Хомут пристально взглянул в лицо этого худого пацана и вдруг с ужасом увидел, как глаза его вспыхнули злобны красным светом.
— Ва! Оборотень! — заорал от страха Хомут и забился в самый дальний от монстра угол.
Колбин мгновенно перебросил взгляд с Крохалева на задержанного, но красные огоньки уже потухли, и в лице не было ничего зловещего, неестественного. Дальнейший разговор с Крохалевым ничего не дал. Он только невразумительно мычал и опасливо косился на «оборотня». Можно ли было считать очную ставку удавшейся, Колбин не знал, но с нервами у Крохалева, действительно, было не ладно.
Сразу после его ухода впустили Кузину.
— Узнаете его? — кивнул на задержанного майор.
Кузина оглядела парня с головы до ног…
… Он! Ну точно — он! Тот самый пацанчик, что так смело вступился за нее. Боже, каким страшным показалось ей его лицо в ту ночь. А сейчас он выглядел очень симпатичным. Что-то сразу подсказало ей; это он и никто другой! Вот сейчас она все, да все, расскажет о событиях той ужасной ночи.

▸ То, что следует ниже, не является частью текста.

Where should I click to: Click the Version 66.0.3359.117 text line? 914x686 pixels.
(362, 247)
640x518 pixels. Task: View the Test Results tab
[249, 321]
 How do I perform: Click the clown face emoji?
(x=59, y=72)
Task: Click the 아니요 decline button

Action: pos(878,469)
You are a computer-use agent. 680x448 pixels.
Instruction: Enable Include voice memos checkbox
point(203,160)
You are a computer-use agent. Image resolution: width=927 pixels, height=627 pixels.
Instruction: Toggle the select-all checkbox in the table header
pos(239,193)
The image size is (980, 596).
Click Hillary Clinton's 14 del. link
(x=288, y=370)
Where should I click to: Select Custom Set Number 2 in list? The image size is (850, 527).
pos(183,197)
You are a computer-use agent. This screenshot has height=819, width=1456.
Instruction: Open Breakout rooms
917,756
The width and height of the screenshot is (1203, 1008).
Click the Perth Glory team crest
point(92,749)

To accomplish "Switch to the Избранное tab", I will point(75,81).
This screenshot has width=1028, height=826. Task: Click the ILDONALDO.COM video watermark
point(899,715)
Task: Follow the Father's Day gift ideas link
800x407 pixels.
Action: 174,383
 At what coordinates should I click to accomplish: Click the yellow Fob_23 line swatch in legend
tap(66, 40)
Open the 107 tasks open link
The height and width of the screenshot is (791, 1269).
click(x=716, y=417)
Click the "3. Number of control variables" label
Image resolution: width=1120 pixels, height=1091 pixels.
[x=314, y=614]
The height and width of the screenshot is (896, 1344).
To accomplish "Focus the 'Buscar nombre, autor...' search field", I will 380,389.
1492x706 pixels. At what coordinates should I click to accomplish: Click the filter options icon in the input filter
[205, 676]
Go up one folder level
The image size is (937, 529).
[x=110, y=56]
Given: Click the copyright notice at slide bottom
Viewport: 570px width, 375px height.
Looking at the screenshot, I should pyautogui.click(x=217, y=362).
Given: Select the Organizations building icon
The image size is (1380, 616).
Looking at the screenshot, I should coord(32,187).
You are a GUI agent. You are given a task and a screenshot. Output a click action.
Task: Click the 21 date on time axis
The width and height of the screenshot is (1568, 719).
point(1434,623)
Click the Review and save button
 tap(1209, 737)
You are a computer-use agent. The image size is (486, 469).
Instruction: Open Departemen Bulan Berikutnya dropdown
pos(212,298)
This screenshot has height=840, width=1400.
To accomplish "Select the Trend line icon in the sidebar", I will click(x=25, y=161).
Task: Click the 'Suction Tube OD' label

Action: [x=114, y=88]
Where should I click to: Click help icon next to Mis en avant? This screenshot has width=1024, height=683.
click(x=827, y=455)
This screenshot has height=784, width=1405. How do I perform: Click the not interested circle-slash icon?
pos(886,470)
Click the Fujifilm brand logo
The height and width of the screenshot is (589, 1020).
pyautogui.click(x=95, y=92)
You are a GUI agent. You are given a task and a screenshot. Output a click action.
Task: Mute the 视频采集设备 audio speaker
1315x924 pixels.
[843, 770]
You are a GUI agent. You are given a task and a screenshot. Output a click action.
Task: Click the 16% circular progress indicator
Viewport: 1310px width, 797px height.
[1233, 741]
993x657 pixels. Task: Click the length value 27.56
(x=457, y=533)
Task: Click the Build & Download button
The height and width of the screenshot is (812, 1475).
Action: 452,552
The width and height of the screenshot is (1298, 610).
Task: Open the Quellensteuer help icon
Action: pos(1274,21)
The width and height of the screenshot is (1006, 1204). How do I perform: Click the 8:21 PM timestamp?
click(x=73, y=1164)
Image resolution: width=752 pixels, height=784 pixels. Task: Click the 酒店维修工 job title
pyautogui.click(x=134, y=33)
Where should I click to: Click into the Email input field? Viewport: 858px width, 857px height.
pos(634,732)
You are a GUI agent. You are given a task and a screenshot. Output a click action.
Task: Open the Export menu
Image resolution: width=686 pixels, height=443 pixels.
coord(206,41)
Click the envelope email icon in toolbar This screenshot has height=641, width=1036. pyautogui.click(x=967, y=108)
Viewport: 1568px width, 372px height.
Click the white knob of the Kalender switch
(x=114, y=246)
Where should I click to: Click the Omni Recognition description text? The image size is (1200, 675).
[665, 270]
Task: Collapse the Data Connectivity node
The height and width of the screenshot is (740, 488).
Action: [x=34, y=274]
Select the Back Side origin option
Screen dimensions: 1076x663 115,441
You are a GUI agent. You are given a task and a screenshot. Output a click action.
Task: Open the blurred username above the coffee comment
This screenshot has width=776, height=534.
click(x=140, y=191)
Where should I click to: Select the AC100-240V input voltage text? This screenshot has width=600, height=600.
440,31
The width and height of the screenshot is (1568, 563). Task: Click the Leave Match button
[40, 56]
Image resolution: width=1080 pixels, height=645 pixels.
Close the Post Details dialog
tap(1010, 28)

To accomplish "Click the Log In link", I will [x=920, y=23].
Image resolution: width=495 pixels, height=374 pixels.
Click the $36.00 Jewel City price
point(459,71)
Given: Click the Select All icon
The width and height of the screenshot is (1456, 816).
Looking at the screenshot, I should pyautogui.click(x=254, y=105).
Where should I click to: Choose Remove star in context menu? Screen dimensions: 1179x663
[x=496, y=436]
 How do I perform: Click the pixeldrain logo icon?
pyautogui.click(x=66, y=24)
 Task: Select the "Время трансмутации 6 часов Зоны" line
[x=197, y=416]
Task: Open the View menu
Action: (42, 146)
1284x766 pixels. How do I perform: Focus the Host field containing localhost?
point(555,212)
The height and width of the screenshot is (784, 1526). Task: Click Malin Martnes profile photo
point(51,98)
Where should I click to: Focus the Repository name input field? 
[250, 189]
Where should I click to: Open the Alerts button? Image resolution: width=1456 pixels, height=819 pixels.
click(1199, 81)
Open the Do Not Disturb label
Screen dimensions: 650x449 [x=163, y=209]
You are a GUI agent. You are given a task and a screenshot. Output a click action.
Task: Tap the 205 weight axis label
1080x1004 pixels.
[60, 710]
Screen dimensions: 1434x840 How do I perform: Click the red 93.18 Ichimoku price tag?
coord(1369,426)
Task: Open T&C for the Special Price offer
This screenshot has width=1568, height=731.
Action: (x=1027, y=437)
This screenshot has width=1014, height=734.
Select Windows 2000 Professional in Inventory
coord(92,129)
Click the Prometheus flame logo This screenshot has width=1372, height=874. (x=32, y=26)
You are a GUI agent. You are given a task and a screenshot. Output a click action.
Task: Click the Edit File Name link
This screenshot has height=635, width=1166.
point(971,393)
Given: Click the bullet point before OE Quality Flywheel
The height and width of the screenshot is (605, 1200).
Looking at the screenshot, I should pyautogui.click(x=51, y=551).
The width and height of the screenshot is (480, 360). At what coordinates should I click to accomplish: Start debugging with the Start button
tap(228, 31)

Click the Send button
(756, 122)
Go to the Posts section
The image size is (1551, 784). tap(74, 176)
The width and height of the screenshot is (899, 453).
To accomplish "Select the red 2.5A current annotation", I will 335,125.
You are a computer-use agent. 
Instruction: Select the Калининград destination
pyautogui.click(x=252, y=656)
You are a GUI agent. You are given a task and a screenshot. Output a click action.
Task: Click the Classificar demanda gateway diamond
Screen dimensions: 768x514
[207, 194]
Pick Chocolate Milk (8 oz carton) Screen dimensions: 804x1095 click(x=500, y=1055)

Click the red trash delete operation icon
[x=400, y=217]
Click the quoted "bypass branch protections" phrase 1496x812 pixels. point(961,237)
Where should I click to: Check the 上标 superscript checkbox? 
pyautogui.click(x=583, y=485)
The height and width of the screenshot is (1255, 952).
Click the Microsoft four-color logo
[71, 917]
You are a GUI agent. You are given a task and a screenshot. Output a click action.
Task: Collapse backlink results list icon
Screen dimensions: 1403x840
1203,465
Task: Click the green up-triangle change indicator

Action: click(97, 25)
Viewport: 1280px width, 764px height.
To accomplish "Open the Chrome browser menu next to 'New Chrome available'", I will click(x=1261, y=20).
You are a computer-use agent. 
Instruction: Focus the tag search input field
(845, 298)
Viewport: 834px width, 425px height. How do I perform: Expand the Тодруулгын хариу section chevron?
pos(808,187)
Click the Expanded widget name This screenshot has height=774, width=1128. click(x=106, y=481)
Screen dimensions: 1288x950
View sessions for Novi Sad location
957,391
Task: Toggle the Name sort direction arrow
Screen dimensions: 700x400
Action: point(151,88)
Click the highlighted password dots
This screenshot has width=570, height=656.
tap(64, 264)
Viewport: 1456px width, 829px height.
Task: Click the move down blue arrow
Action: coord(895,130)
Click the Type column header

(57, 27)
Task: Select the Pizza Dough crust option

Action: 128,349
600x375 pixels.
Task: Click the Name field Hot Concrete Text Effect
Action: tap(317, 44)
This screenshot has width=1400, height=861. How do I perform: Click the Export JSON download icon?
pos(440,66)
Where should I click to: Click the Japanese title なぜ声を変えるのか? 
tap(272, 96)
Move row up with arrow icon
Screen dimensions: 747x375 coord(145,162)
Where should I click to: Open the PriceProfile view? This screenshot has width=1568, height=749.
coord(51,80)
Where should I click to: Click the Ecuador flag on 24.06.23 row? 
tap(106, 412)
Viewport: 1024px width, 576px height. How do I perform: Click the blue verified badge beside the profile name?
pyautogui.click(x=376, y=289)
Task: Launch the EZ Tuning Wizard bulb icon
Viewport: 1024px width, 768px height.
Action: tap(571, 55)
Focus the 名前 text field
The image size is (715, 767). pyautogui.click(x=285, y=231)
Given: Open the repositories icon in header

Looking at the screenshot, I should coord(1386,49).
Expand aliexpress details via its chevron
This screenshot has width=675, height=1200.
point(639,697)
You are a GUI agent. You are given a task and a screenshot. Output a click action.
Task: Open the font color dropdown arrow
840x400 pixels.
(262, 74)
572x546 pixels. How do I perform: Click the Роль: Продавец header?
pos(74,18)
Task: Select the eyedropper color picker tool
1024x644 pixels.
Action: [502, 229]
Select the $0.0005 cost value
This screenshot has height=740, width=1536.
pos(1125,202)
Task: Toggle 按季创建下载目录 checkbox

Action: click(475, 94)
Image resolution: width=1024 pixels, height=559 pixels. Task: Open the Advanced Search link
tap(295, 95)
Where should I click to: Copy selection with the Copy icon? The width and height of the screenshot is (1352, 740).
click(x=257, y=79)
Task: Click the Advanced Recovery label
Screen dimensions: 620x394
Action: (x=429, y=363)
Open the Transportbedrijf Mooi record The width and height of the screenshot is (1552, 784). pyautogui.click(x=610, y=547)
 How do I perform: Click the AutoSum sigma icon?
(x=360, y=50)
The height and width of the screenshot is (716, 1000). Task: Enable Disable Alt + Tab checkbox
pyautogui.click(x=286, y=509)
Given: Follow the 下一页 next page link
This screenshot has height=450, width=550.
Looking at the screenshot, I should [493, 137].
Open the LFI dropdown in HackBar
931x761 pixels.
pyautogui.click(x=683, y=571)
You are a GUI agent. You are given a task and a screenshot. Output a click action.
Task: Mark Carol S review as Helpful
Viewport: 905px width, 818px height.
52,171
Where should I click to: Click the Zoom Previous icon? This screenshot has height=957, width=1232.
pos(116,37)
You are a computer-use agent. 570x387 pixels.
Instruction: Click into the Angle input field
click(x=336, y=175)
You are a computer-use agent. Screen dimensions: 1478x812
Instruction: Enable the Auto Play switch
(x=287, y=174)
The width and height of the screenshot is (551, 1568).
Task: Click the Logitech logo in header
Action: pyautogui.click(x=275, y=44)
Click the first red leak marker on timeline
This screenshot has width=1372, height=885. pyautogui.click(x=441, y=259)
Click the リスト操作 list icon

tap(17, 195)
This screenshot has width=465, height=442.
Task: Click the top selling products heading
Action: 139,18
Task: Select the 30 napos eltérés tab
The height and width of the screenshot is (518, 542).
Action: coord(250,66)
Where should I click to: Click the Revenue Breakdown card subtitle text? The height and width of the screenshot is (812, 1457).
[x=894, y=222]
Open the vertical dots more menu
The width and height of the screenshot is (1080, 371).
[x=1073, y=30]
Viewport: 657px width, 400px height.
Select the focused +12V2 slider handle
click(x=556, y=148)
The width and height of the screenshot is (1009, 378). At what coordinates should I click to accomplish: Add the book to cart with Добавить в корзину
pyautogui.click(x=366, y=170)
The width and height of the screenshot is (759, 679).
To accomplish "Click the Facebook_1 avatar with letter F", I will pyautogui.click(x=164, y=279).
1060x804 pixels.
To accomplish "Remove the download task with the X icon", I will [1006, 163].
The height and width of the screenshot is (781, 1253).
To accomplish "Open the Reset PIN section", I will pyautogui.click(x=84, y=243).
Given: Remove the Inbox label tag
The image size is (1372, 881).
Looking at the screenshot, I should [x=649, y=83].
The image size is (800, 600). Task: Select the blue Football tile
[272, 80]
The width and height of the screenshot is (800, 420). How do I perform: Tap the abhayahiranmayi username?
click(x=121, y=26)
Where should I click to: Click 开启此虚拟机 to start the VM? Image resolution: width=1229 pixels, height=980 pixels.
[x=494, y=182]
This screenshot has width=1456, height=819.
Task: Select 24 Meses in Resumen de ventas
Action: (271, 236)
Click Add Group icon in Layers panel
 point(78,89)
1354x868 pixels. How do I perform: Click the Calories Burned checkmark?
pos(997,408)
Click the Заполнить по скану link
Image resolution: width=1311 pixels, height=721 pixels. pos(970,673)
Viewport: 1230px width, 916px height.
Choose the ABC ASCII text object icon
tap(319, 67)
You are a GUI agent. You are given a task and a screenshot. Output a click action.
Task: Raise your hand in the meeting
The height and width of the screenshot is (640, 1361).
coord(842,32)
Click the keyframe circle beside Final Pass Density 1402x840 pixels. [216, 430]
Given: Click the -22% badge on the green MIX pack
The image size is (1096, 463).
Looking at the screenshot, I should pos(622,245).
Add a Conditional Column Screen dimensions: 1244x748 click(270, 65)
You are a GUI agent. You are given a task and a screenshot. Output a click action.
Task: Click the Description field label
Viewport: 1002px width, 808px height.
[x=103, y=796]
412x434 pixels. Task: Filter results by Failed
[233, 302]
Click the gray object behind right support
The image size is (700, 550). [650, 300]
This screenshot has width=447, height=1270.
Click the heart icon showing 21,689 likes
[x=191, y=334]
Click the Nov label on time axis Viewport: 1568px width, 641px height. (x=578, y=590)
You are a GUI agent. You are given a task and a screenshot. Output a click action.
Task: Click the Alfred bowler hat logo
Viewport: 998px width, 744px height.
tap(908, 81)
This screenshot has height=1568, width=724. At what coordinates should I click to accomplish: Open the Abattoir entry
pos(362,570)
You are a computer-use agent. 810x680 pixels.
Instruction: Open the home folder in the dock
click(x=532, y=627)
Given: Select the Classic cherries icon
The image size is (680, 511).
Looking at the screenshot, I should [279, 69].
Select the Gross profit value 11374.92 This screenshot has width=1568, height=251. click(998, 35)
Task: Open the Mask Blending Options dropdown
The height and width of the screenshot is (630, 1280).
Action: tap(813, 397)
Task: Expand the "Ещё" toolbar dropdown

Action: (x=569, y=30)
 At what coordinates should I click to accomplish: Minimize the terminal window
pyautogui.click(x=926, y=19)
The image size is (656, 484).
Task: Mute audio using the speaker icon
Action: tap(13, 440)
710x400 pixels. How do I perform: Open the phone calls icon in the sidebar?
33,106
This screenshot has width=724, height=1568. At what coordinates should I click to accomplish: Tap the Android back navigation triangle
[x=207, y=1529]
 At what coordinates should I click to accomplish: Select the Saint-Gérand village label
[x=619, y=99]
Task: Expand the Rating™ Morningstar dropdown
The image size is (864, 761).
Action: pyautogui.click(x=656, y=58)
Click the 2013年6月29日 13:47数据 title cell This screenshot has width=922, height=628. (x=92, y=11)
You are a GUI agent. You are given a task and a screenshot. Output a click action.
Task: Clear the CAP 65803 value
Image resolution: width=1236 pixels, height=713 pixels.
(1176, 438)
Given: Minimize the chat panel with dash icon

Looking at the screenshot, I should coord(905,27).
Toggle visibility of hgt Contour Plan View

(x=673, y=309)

Но… пожалуй, нет. Что она могла сделать? С другой стороны на нее давила сила, представитель которой сидел рядом с ней в коридоре и злым взглядом напоминал ей об обещании, данном в ноябре.
Нет. Она не могла сказать, просто не могла. Каким бы замечательным не был этот дурачок, оказавшийся тогда рядом, — он всего-навсего один. А их было много, и если они снова изловят ее, то точно доведут дело до конца. Ее так сковали мрачные предчувствия, что она поняла — лучше молчать. Тем более, что пацан казался малолеткой, и большой срок ему все равно не дадут. Пусть все идет, как есть. Все, что ни делается, к лучшему.